I was very surprised to learn that Jason’s bowling balls had only two holes. He did not have a hole for his thumb.

Jason knew my bridge friends Bob and Shirley Derrah from bowling in Springfield.

Jason and his wife were, in my opinion, fanatical about coupons, Groupons, and all other ways of obtaining discounts. They were always shopping for bargains. They switched their cell service from Verizon to T-Mobile to save on phone charges. However, the T-Mobile phones got no signal in their apartment. They got their money back, but it was a big hassle.

Jason had a son when he started working at TSI. His second son was born quite prematurely, and it was touch-and-go for a while, but he pulled through and was quite healthy the last that I knew. The family also had three rescue cats who were too eccentric for my tastes.

In his middle school in Springfield Jason had twice been a spelling champion. He was the only other person whom I have ever met who competed in the national spelling bee.

Jason and his family loved Disney World. They spent every vacation there, and they always stayed in the same Disney hotel. They monitored the situation very closely and always made reservations on the first day that the discounted fares were offered.

Jason had an older brother who lived at home with his parents. He spent most of his time in the basement playing Worlds of Warcraft. Although he had never worked, Jason insisted that he was a brilliant guy. He urged Denise to consider hiring him. I don’t remember the details, but he never came to the office. I am not sure that he could drive.

Jason actually contacted the Dr. Phil show to try to get them do do an intervention to help his brother get out of his shell. His parents vetoed the idea.

Jason and his parents were very conservative. He could not believe that Obama had defeated Romney in 2012. He told me that he suspected that there had been voting fraud, but he readily admitted that he had no evidence.


1. By the time that we moved the office to East Windsor, CT, in 1999 TSI had eight phone lines.

2. In 2021 Harry Burt is teaching math at Naugatuck Community College. His LinkedIn page is here.

3. Casual Corner closed all of its stores in 2005. Since then the headquarter building in Enfieldhas been used by Brooks Brothers, which also is now in bankruptcy.

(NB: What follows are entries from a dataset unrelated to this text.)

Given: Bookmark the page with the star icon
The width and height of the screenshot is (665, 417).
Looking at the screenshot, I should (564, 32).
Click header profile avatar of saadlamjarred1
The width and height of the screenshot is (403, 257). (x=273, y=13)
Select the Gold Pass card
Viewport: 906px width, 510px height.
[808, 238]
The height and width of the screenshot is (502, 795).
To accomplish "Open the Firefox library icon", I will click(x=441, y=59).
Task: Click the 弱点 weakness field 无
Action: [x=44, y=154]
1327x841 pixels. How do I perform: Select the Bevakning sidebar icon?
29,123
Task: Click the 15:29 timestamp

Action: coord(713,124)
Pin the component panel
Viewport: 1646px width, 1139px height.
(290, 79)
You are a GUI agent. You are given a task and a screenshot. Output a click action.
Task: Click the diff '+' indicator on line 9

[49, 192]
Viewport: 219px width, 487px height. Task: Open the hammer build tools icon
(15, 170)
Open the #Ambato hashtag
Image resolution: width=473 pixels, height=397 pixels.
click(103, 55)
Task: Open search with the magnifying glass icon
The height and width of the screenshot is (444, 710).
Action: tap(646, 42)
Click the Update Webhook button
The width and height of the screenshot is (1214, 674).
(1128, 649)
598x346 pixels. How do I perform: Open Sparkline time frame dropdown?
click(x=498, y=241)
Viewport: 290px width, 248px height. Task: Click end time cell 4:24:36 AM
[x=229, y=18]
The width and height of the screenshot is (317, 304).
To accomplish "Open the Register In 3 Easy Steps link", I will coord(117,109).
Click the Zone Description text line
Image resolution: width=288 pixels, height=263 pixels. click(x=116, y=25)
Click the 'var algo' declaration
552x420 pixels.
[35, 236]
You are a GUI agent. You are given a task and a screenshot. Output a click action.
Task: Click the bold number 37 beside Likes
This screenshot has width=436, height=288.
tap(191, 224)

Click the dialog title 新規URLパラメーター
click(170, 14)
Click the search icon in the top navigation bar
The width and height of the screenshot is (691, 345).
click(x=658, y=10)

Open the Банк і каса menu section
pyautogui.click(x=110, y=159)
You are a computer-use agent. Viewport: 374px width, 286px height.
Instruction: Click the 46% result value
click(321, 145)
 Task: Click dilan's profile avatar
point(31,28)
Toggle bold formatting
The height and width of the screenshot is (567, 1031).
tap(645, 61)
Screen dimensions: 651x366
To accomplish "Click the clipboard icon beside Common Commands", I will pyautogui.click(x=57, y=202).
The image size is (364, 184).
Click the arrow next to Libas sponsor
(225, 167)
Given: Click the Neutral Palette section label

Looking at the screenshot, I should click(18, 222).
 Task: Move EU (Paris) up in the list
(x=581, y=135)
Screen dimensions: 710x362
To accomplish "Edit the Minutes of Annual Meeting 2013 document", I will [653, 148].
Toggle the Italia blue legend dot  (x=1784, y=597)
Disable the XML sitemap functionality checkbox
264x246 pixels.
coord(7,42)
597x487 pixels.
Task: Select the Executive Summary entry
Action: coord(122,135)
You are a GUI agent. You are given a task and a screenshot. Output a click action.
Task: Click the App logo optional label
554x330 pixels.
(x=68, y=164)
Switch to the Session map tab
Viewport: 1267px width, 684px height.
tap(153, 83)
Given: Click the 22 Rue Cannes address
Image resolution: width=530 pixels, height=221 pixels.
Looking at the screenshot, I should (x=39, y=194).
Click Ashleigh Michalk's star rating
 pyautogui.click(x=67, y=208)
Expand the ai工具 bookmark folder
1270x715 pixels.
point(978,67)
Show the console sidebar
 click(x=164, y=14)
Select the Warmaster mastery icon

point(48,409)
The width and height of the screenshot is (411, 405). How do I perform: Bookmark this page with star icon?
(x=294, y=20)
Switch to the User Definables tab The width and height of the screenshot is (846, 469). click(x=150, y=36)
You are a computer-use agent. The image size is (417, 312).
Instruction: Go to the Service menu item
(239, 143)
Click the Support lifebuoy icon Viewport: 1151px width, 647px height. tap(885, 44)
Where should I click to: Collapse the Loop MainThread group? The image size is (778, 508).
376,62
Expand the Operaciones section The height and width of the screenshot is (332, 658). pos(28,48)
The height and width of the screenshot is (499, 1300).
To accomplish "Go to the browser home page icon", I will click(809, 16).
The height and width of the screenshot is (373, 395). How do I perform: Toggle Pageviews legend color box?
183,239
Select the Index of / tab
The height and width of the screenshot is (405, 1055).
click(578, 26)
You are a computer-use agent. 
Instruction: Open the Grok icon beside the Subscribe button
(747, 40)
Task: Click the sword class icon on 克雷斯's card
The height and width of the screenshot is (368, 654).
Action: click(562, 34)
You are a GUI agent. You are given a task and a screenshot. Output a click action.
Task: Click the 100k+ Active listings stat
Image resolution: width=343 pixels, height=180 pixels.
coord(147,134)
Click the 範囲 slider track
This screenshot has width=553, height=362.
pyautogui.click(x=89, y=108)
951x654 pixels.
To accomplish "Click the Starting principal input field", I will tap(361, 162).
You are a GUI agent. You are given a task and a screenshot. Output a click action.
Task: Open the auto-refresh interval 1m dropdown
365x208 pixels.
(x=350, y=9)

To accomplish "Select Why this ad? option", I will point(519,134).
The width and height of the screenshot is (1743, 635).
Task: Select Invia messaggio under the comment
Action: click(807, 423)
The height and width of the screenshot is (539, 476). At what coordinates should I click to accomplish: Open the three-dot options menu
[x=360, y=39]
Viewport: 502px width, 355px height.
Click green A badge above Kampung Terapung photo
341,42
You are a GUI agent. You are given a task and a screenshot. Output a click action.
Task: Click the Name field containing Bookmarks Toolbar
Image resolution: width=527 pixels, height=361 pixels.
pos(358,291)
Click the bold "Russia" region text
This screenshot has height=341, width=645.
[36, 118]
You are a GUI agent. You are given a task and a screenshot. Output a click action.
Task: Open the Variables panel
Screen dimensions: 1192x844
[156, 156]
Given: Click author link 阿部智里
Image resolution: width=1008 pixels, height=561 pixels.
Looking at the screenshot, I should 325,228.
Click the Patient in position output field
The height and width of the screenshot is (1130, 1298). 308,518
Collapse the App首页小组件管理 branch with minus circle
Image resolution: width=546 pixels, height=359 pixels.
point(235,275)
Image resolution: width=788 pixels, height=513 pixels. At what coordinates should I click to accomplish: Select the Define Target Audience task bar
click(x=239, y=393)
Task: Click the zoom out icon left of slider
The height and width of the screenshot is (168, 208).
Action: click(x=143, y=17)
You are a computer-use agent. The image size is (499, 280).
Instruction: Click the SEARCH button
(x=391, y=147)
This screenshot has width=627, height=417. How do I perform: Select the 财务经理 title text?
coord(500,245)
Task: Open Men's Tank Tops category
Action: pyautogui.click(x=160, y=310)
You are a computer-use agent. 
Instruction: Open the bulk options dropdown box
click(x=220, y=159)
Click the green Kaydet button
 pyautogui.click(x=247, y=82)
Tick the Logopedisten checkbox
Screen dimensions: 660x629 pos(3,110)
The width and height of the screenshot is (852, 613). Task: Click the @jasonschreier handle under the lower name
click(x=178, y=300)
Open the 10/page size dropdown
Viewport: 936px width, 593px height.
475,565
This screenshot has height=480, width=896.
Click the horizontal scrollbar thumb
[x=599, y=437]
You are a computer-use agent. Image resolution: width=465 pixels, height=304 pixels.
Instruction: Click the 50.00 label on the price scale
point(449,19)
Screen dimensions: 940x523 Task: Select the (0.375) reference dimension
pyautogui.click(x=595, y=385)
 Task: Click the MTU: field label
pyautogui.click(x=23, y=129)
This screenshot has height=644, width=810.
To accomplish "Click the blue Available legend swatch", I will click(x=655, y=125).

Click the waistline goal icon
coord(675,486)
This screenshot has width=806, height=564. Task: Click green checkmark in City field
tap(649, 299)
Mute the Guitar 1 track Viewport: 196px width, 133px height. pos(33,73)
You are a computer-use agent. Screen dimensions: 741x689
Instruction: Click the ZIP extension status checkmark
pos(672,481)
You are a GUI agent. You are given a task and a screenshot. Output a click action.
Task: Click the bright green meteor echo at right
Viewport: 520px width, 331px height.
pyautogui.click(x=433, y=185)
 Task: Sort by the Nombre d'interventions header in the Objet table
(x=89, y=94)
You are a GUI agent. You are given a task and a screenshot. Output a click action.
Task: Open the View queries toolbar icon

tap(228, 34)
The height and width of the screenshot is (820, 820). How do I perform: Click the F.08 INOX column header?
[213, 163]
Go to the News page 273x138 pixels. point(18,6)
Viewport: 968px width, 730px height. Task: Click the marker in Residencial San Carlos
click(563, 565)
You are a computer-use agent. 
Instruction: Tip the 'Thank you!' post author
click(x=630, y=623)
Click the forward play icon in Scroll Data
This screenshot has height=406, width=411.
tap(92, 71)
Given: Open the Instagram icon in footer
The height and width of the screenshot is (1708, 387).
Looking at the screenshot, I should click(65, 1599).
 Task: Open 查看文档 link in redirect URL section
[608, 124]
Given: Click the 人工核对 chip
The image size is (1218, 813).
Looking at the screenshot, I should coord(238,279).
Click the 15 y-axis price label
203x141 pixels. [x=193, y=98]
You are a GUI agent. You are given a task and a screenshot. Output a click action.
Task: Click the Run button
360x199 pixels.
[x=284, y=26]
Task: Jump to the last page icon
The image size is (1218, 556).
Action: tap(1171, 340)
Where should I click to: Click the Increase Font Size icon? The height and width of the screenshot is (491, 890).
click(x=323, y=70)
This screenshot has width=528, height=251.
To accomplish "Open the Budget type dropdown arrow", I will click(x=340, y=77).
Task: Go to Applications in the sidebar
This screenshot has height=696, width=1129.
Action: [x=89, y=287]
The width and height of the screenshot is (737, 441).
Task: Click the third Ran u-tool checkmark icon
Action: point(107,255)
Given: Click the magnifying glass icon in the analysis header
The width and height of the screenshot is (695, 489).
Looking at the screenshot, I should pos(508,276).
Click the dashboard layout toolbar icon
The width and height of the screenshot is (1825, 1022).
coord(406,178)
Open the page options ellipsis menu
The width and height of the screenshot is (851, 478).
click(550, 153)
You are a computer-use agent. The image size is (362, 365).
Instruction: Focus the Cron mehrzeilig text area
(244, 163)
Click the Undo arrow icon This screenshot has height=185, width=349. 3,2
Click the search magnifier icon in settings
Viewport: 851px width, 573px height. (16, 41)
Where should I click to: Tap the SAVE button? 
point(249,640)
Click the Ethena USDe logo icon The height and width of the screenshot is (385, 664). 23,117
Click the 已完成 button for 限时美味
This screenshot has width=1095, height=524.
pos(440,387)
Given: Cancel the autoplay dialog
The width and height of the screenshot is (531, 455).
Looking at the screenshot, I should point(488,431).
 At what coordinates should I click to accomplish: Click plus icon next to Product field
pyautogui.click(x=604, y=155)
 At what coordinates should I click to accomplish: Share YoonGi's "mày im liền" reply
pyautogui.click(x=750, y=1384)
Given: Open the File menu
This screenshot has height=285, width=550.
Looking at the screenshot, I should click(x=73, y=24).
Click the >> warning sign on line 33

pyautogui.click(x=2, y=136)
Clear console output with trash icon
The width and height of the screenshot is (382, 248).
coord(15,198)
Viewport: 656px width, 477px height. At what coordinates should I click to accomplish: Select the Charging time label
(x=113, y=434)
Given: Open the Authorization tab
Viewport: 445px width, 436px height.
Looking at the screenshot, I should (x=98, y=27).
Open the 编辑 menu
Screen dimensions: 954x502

4. Riverside Park was acquired by Premier Parks in 1996, a couple of years after Steve started at TSI. The name was changed to Six Flags New England.

5. Steve Shaw sent me emails a couple of times. In the one in February of 2000 he reported that he was working at the Phoenix, and they had sent him to classes on Websphere and Java. However, we never got together. Because he has such a common name, It was difficult to locate him, but I finally found his LinkedIn page. You can see it here.

6. I think that Brian Rollet lives in the Ware, MA, area in 2021.

7. Sean Finnegan’s LinkeIn page is here.

8. Since TSI closed in 2014 Jason Dean has worked at ESPN as Application Support Analyst III. His LinkedIn page is here.